Türkiye Ekonomisi ve Döviz Kurları

Döviz kurlarının etki gücü açısından Türkiye ekonomisinin en önemli değişkeni olduğunu söylemek yanlış olmayacaktır. Zira en amatöründen en profesyoneline kadar tüm ekonomik aktörlerin ekonomik gelişmeleri değerlendirmek açısından baktıkları ilk göstergelerden biri döviz kurlarıdır. Bu durum Türkiye’nin karşılaştığı ekonomik krizlerin etkisinin bireylerin yaşamlarına daha çok döviz kurları kanalından (pahalı akaryakıt, ulaşım, ithal ürün gibi) yansımasıyla da yakından ilgilidir. Dolayısıyla döviz kurlarındaki gelişmelere duyarlılık oldukça yüksektir.

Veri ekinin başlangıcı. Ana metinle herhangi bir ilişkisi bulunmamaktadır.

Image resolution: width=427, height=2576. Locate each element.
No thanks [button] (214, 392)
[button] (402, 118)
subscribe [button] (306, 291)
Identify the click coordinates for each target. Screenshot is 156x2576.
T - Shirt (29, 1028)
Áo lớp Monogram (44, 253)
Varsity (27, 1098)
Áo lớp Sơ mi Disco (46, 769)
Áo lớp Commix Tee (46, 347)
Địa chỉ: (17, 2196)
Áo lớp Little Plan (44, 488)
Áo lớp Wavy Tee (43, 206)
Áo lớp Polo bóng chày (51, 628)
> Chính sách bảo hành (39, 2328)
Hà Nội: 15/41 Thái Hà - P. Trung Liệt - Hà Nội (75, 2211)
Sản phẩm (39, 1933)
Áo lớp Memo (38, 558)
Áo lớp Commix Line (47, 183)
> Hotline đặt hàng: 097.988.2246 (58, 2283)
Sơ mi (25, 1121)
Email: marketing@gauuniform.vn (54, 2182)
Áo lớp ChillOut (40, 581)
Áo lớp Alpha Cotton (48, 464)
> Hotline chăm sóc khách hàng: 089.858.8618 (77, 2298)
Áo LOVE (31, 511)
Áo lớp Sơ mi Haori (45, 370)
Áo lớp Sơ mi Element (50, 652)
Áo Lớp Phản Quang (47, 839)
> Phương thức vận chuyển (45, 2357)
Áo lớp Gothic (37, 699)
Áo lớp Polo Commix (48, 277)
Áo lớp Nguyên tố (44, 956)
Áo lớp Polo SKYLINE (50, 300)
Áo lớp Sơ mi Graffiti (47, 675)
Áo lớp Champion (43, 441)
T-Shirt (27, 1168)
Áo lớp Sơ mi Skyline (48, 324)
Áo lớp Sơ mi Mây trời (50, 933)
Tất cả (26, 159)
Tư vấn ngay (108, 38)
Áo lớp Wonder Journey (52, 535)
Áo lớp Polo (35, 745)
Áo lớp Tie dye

Bu arada küreselleşme süreci, Türkiye gibi gelişmekte olan ülkelerin döviz boyutundan handikaplarını bir taraftan daha belirgin olarak ortaya çıkarmış diğer taraftan da küresel spekülatörlere fırsatlar yaratmıştır. Nitekim gelişmekte olan ülkeler birçok nedene bağlı olarak gelişmiş ülkelere oranla yüksek yüksek enflasyonla yaşamaktadır. Bunun önemli bir sonucu faizlerin de yüksek olmasıdır. Yüksek faizler ise küresel spekülatörlerin radarına en hızlı yakalanan değişkendir. 1980’lerin başında Batı, 1990’ların başında da Doğu Bloğunun sermaye hareketleri açısından daha liberal hale gelmesiyle spekülatif sermaye adeta hiç inmeyen bir uçak gibi dünyanın her tarafında hareket etmeye başlamıştır. Teknolojik gelişmeler sonucu ise bu hareket elektronik hatlara kaymıştır. Gelinen noktada her iş gününde trilyonlarca dolar elektronik hatlarda dolaşmakta, dolaşırken de kimi ülkelerde geçici mutluluklar, kimilerine ise kalıcı acılar bırakmaktadır.

Türkiye böylesi bir iklimde her ikisini de tadan bir ülke konumundadır.

“Yüksek enflasyon→yüksek faiz→sıcak para girişi→reel kurlarda gerileme→ucuz ithal ürün→aşırı tüketim→hızlı büyüme→yüksek cari açık→artan risk algısı→sıcak para çıkışı→kriz→yüksek kur→yüksek faiz→yeniden sıcak para girişi→yeniden reel kurlarda gerileme…”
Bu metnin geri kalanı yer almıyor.